The Beatles started out with two-track tape - the music on one track, the vocals on the other - when they began recording for EMI in 1962. They had worked with four-track tape since October 1963, and they were very adept at taking advantage of the extra tracks for overdubbing. Now, at Trident, while recording "Hey Jude," they realized that one could improve musical arrangements and add more instruments to make better records with twice as many tracks, just as they had found when making the transition to four-track tape five years earlier, and they were chomping at the bit to record on eight-track when they went back to Abbey Road. It turned out that Abbey Road did in fact have an eight-track tape machine - a new 3M model, similar to the one pictured above - but it was kept in the office of EMI staffer Francis Thompson, who oversaw the acquisition of tape machines and didn't let anyone use them until he said they were up to par and ready to go. As of the beginning of September 1968, when the Beatles learned that Thompson had an eight-track machine in his office, he had still not cleared it for use. The group decided to go ahead and get it and wheel it into Studio Two. Thompson be damned.

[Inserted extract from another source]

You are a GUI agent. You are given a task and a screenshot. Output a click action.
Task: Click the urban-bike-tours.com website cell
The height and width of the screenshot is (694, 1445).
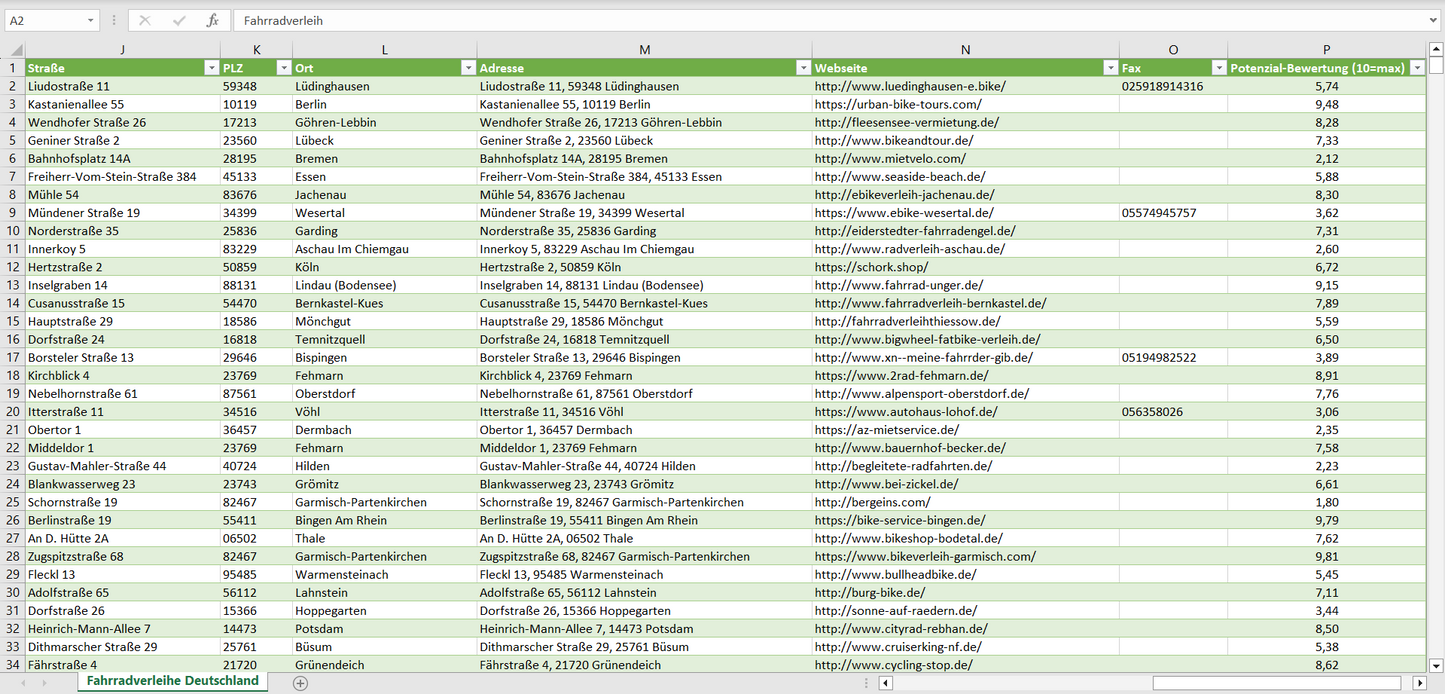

The first use of an eight-track tape machine on a Beatles recording at Abbey Road was the remake of "While My Guitar Gently Weeps" that appears on the White Album, followed by the remake of "Helter Skelter" that also appears on the record. "Glass Onion" was the first song the Beatles recorded on eight-track from the start at Abbey Road. (Not every song the group recorded in September and October 1968 was taped with an eight-track machine, but many of them were.) The new machine did indeed allow the Beatles to add more instruments at will and mix out whatever didn't work, and it lessened the need to mix down the tape to less than the full number of tracks to free up one or two tracks for further overdubbing, but it didn't necessarily improve the quality of the recordings. Hey, Revolver and Sgt. Pepper fared well with four-track tape, right? And in fact, the Beatles over-recorded at least one song to the point where the drum sound was buried, so Ringo Starr, according to Abbey Road staffer Brain Gibson, taped for the song a drum pattern that he played on a plastic chair cushion to emphasize the snare beat. Gibson could not remember which song that was.
Once the Beatles got the hang of eight-track recording, they showed restraint. But pop musicians who followed them would be subjected to greater temptation to go overboard, as the number of tracks on tape kept increasing - soon after the debut of eight-track machines, 16-track machines were in use, followed by 24-track machines, 32-track machines, 64-track machines, and so on. Some critics have charged that multi-track recording led to more professional but more antiseptic records, which ultimately took the heart out of rock and roll and led to the soulless pop records we have to deal with today in the post-rock era. The Beatles were more judicious and more careful with multi-track recording than others, both as a group and as solo artists. It is true that multi-tracking led to some overproduced records in the 1970s. But even the records of that era were more soulful and alive than anything recorded on the 96-track digital recording machines that had taken over the music business by the late 1980s.
And in using multi-track tape machines, John Lennon and Paul McCartney (above, at the Abbey Road mixing console), along with George Harrison and Ringo Starr, learned something that any comic-book geek will tell you - with great power comes great responsibility.